▶ [What you will do] Rewrite the film article from "1944 film by" to "last starring Dix.", replacing "mystery" with "crime".

▶ [Source excerpt]
*-*-*

- Theatrical release poster
- Directed by: William Castle
- Screenplay by: George Bricker
- Story by: Cornell Woolrich (short story "Dormant Account")
- Based on: The Whistler 1942-55 radio series by J. Donald Wilson
- Produced by: Rudolph C. Flothow
- Starring: Richard Dix Janis Carter
- Narrated by: Otto Forrest
- Cinematography: George Meehan
- Edited by: Reg Browne
- Music by: Mario Castelnuovo-Tedesco
- Production company: Larry Darmour Productions
- Distributed by: Columbia Pictures
- Release date: October 9, 1944 (United States);
- Running time: 60 minutes
- Country: United States
- Language: English

= The Mark of the Whistler =

1944 film by William Castle

The Mark of the Whistler, aka The Marked Man, is a 1944 American mystery film noir based on the radio drama The Whistler. Directed by William Castle, the production features Richard Dix, Porter Hall and Janis Carter. It is the second of Columbia Pictures' eight "Whistler" films produced in the 1940s, all but the last starring Dix.

*-*-*

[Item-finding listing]
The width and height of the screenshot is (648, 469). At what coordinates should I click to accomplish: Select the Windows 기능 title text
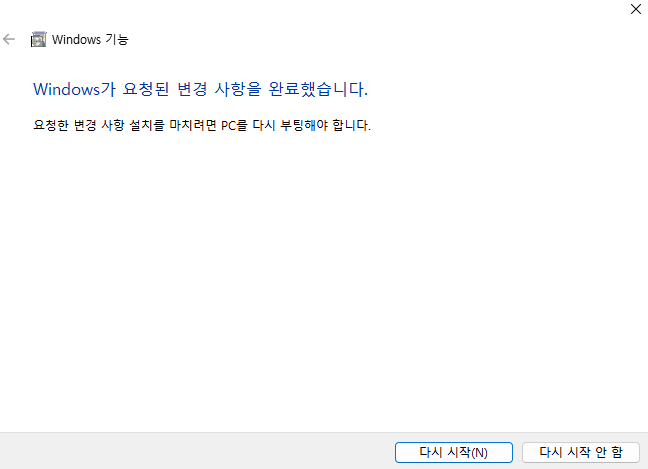tap(90, 40)
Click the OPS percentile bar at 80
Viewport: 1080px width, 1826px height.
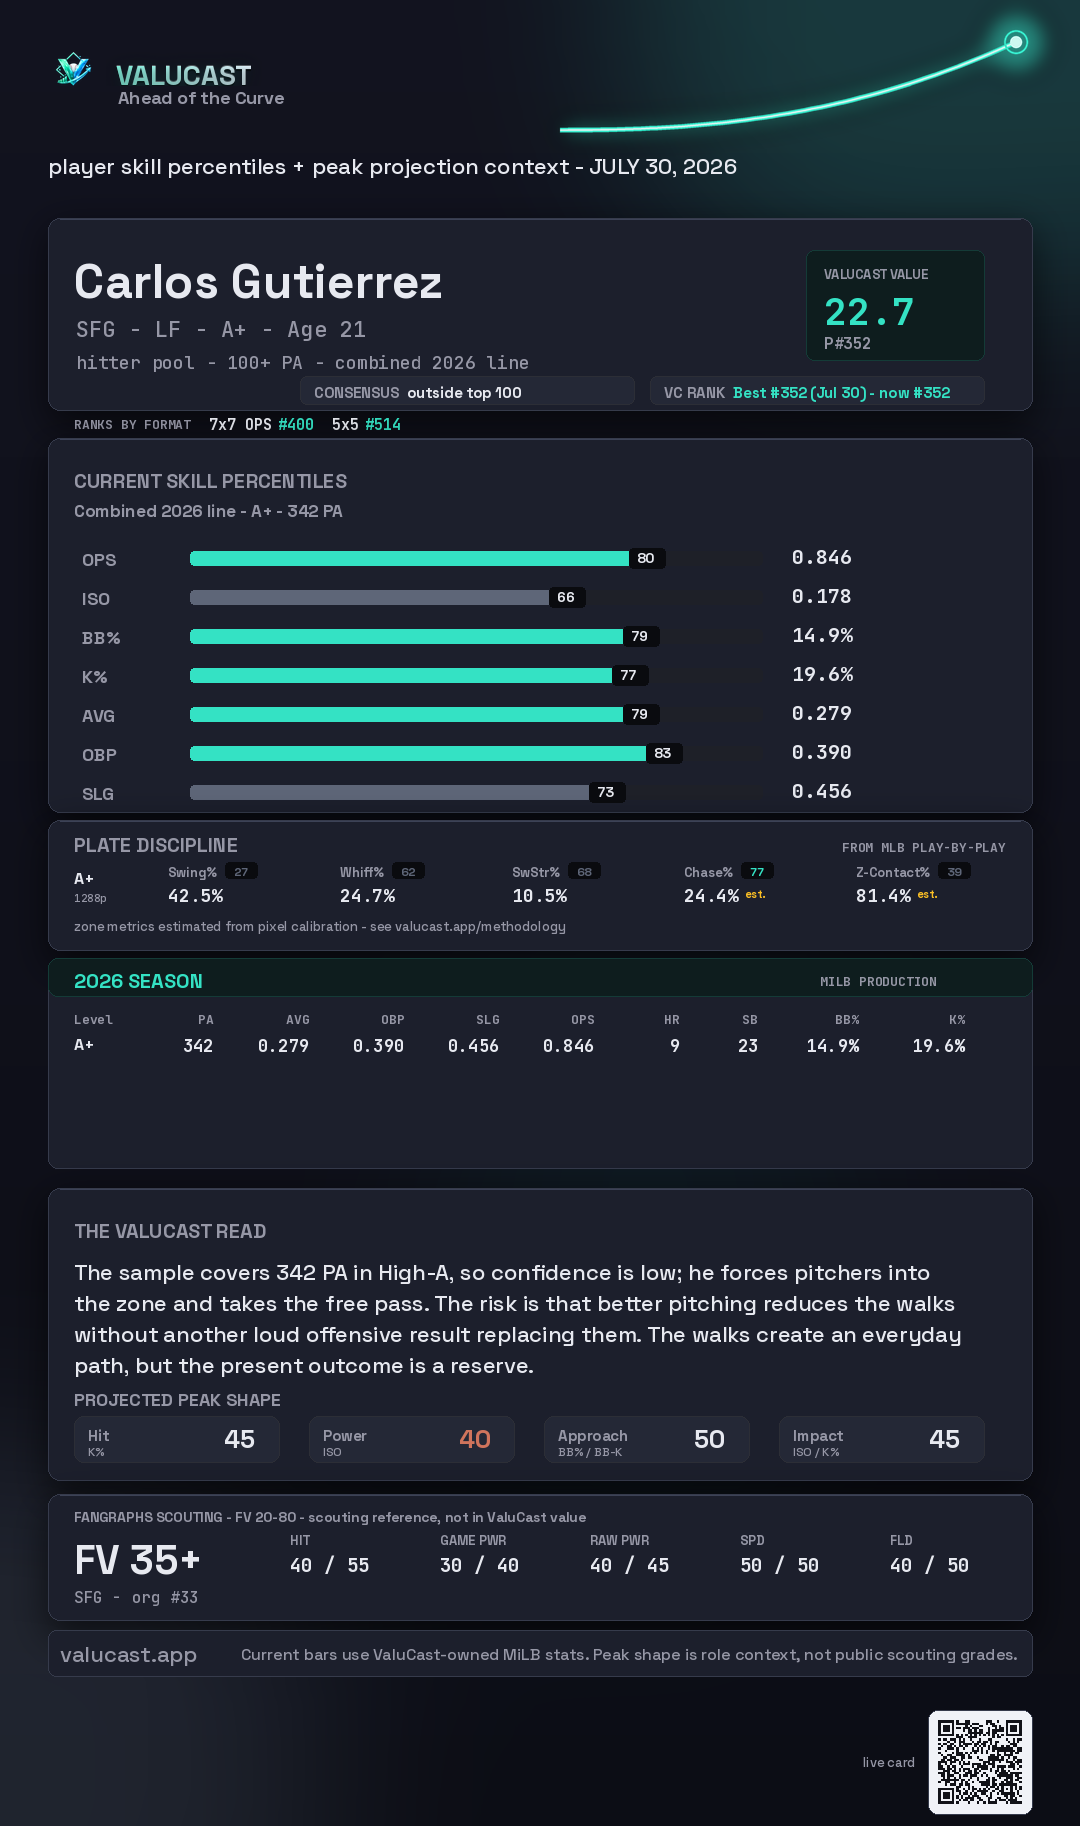[x=409, y=558]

*-*-*

▶ [Result of this task]
1944 film by William Castle

The Mark of the Whistler, aka The Marked Man, is a 1944 American crime film noir based on the radio drama The Whistler. Directed by William Castle, the production features Richard Dix, Porter Hall and Janis Carter. It is the second of Columbia Pictures' eight "Whistler" films produced in the 1940s, all but the last starring Dix.